I actually started writing this blog on a flight to the Philippines – not uncommon for me as of late/ I’ve struggled to keep on track with my workouts and general well-being, so I thought given the large number of travelers out there in the SF blogosphere, I’d take a moment to discuss what I’m working on to improve my health (and running) while traveling.

Explore on foot

Sightseeing time when traveling is often a precious commodity. If I have time to explore, I have a mandatory rule that that be an active activity. Maybe not a run, but at least on foot, or even a bike. An hour of walking around a city is not much, but much better for my health than sitting all day and then passing out from exhaustion at the end of it. But I need to be careful to mind cultural norms not only in terms of appropriate clothing, but also other rules of respect (apparently it’s illegal to jog through a certain overseas American cemetery, for example).
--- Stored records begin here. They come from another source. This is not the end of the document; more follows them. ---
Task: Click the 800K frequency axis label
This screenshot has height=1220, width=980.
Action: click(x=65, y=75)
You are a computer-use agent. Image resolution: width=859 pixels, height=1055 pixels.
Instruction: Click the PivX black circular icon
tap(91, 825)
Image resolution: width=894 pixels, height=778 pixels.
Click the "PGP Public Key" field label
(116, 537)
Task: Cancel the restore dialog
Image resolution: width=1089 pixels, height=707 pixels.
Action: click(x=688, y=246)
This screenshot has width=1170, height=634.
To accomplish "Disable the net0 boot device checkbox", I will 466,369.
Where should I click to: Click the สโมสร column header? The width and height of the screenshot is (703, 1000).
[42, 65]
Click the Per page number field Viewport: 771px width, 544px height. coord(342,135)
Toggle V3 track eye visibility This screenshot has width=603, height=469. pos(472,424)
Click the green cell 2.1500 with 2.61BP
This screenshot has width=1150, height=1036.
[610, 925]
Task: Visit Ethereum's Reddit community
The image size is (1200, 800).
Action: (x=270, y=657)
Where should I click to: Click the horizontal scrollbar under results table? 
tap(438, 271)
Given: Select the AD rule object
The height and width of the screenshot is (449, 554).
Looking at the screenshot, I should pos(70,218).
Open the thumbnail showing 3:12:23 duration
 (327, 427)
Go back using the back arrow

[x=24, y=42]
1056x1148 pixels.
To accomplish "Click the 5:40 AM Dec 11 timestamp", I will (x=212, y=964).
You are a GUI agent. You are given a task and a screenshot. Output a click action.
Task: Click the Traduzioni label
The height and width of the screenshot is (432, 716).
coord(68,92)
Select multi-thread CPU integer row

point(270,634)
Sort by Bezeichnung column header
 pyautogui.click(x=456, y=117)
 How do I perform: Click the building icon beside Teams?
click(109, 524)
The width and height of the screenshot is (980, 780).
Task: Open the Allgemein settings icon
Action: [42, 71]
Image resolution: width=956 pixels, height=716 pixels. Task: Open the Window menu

Keep routine – or break it

Keeping on a routine is one of the first pieces of advice we all hear when it comes to travel. If that’s possible – awesome. Keep your 6 mile run at 6am or what have you. Sometimes, if you’re working overnight or generally off hours, your routine is by necessity thrown off. That’s my situation, and I’m working on embracing it. Wide awake at 2am and the hotel gym is 24 hours? Hit the treadmill! Less than ideal, but I’m trying to get more creative when I travel in terms of what I generally consider “normal” times and places to work out.

Prioritize nutrition

Sleep, healthy eating, and exercise – so simple, yet so complicated. Eating healthy is one of the biggest challenges of normal life – when overseas or in an otherwise unfamiliar area, the challenge multiplies. When I travel, I’m doing my best to avoid junk food – as tempting as something sugary and starchy can seem during a 16 hour day – and focus on protein and good nutrition. Sometimes that means a healthy meal – other times it means carrying Builders Bars with me at all times. Either way, I’m really working on focusing on attrition.

The great debate

The Sleep vs. Exercise battle is a big one. Some of us will settle for exhaustion on a few hours of sleep in order to get our workout in, knowing that we’ll feel more energized overall from the workout versus a few more rounds of the snooze button. Others can’t drag themselves out of bed if they haven’t gotten enough shut-eye. My college self was in the former camp, but in my “old age” I’ve moved to the latter group. And what does that mean? Prioritize sleep – it can’t always happen, but I spend a lot of time, traveling or not, doing things MUCH less productive than getting some extra hours in. everything comes back to sleep, so I definitely need to do a better job of planning for it.

Go easy on yourself

Traveling can take a toll on your body and mind – sometimes you won’t get in everything you planned to. That’s okay – do your best, and be sure to get right back in it when you get home. Nothing kisses jetlag goodbye like a nice long run – after 12 straight hours of sleep.